Our study demonstrates the potential of 3D bioprinting as a promising technology for nanotoxicological investigation. The unique benefits of this novel additive manufacturing technology for cell culture include the long-term culturing of cell lines due to the reduction in oxidative stress over time, the viability of 3D-printed cells once embedded in the hydrogel and the absence of time-passages from the operator. These benefits allow for a more accurate and comprehensive investigation of the effects of nanoparticles on living cells, as well as the potential for more efficient and cost-effective experimentation. Additionally, our research highlights the significant dissimilarities between 2D vs. 3D data, which suggest the need for a revisiting tactic in the fields of nanotoxicology and nanomedicine to account for potential effects on cell morphology and cell–cell interaction in a 3D environment.

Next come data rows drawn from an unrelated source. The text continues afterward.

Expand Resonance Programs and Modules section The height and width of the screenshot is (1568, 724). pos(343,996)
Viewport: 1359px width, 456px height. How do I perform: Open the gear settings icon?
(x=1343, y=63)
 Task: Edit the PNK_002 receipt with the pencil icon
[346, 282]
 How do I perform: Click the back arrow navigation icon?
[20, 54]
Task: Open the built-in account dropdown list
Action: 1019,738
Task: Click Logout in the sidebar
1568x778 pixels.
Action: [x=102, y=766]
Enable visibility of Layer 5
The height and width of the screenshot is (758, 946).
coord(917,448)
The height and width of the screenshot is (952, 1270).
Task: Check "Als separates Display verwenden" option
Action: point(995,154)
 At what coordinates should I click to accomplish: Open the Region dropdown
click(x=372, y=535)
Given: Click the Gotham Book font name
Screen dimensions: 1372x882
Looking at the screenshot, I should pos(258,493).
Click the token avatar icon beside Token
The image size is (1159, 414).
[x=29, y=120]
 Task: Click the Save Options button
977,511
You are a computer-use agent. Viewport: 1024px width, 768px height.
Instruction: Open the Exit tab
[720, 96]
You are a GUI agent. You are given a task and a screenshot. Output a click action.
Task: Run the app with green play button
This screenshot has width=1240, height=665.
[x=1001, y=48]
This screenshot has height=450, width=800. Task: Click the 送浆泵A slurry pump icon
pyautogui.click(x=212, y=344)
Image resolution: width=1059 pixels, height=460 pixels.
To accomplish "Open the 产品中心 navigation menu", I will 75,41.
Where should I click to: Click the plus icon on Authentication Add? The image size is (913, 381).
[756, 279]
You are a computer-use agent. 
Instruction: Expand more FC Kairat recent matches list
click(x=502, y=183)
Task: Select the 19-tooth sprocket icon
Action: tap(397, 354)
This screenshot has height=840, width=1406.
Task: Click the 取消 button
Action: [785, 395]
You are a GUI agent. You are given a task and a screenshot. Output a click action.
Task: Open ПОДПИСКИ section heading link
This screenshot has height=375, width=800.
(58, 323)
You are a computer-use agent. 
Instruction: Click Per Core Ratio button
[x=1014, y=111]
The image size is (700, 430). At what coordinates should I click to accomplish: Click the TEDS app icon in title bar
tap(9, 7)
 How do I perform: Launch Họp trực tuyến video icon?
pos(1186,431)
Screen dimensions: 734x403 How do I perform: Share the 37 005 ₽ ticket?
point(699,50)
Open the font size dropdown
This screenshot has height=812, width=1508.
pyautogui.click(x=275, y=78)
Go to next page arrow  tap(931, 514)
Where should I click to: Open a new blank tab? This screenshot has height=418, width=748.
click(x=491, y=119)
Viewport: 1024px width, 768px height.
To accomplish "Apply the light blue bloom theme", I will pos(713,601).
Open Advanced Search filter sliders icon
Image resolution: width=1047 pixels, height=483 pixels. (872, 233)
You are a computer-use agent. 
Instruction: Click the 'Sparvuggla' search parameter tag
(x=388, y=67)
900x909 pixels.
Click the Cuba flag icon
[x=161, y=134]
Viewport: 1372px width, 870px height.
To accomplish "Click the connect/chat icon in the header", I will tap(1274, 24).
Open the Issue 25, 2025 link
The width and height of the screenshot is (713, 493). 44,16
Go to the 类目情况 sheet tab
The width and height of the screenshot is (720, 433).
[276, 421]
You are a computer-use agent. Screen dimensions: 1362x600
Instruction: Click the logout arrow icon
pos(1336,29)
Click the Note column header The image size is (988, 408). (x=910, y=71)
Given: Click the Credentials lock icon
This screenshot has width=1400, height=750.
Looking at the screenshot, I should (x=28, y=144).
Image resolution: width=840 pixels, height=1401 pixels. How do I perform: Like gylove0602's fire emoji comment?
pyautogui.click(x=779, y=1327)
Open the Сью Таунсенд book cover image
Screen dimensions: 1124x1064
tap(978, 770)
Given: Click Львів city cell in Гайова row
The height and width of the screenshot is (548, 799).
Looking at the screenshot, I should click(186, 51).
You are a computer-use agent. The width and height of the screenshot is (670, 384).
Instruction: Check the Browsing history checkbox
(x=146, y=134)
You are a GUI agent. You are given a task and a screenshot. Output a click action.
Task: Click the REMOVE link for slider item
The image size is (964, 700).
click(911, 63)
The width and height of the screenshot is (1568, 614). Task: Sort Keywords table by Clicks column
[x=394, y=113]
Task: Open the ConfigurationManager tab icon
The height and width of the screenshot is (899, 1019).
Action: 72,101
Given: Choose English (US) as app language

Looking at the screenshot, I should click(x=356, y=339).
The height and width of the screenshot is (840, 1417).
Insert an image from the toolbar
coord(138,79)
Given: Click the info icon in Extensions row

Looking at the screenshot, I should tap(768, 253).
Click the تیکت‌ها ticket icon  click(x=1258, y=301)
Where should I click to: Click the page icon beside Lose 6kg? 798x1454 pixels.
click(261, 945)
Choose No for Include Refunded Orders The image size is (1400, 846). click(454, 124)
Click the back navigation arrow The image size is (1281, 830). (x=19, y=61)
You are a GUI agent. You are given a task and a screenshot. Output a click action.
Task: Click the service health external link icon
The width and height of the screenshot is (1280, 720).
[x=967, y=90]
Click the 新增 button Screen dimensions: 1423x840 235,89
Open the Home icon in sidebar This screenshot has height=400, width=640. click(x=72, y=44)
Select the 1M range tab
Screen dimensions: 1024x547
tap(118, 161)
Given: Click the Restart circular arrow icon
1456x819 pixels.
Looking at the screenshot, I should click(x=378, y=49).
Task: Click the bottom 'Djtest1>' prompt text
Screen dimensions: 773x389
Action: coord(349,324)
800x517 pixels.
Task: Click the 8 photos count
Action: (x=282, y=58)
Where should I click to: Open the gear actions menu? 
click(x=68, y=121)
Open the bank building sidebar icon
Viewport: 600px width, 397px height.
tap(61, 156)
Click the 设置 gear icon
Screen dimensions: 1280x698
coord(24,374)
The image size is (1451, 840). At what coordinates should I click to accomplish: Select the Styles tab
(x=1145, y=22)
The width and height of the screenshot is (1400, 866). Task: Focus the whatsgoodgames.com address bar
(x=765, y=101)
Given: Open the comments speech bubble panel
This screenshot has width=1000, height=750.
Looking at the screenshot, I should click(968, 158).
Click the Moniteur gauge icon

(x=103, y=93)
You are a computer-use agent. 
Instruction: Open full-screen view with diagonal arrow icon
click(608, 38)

Ultimately, we believe that our technology can contribute to the development of safer and more effective nanomedicine, as well as provide a valuable tool for researchers in the field of nanotoxicology.

6. Limitations

This technology, although very promising, is not exempted from limitations. The number of seeded cells strictly depends on the 3D printing parameters and is normally less than the number of cells embedded in the hydrogel-loaded syringe; this is due to the residual volume in the syringe Luer lock and the force exerted during the extrusion that, although kept minimal, mechanically disrupts the cells.